Skip to content

Prosody Controls

MCP Voice Engine provides event-driven prosody controls that shape cadence and intonation intentionally — without destabilizing pitch targets.

Accents and boundary tones are applied as discrete events, not global style knobs. This lets you shape specific words or phrases while keeping the rest of the utterance stable.

Key properties enforced by the test suite:

BehaviorWhat it means
Accent localityAccents affect only the target pitch region — no smear into adjacent syllables
Question vs statementRising boundary tone for questions, falling for statements — reliably distinct
Post-focus compressionFocus events have consequences — compressed pitch range after the focal word
Deterministic event orderingSame prosody event sequence always produces the same pitch curve
Style monotonicityExpressivity increases (expressive > neutral > flat) without increasing instability

The test suite goes beyond “does it run” to enforce communicative behavior. These are semantic guardrails that verify the engine produces musically and linguistically meaningful output.

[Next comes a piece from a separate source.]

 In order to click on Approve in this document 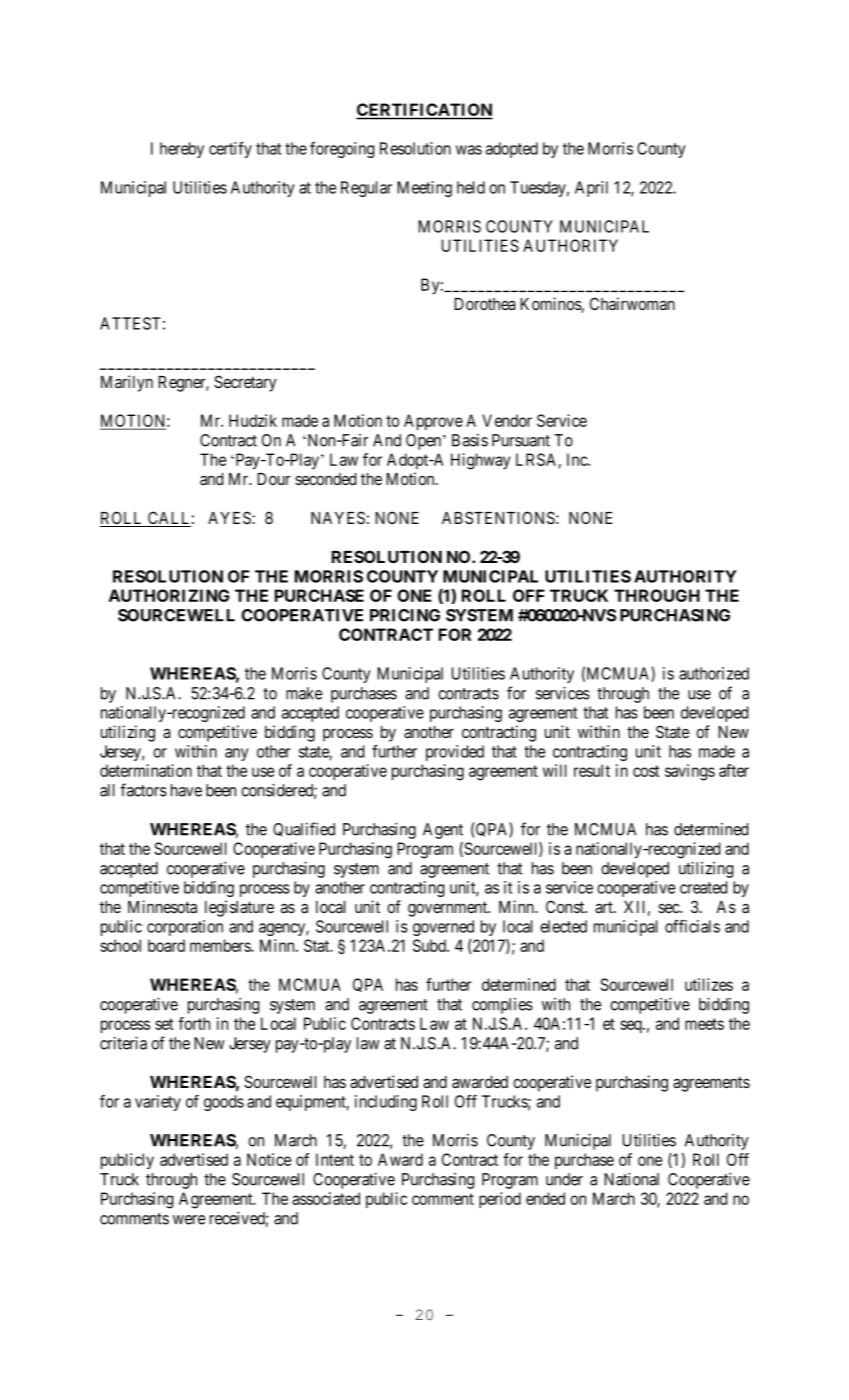, I will do `click(433, 422)`.
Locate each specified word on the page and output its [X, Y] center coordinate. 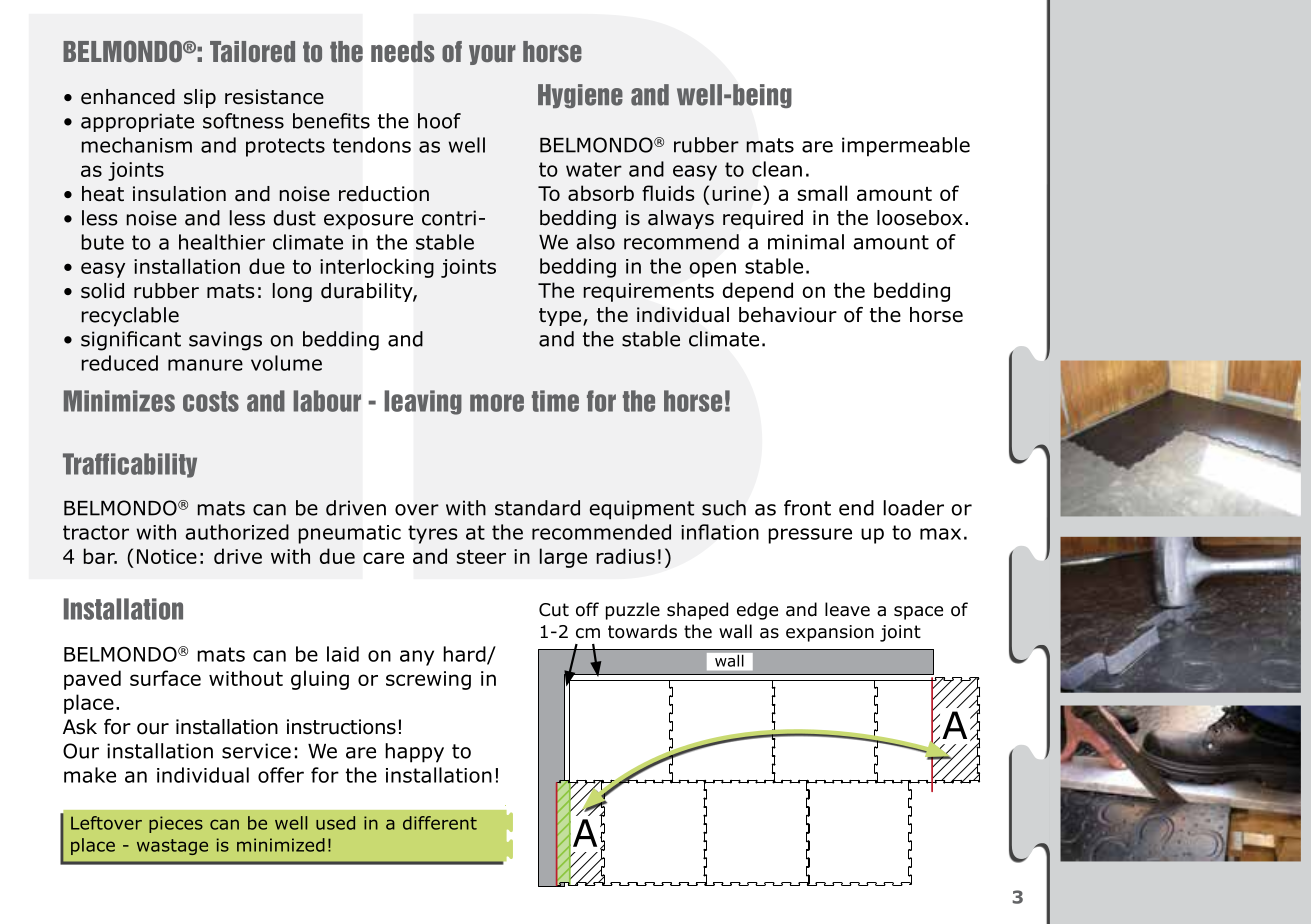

Each meaning test checks a specific communicative property:

  • Accent locality — an accent on word 3 should not affect the pitch of word 1 or word 5
  • Question rise — a question boundary tone should produce measurably higher terminal pitch than a statement
  • Post-focus compression — words after a focus event should have a narrower pitch range
  • Event ordering — given the same event sequence, the output must be bit-identical
  • Style monotonicity — increasing expressivity should increase pitch variation without increasing jitter

The engine supports multiple style levels with a strict monotonicity guarantee:

flat < neutral < expressive

Higher expressivity means more pitch variation and wider dynamic range, but never more instability. This is verified by comparing jitter metrics across style levels.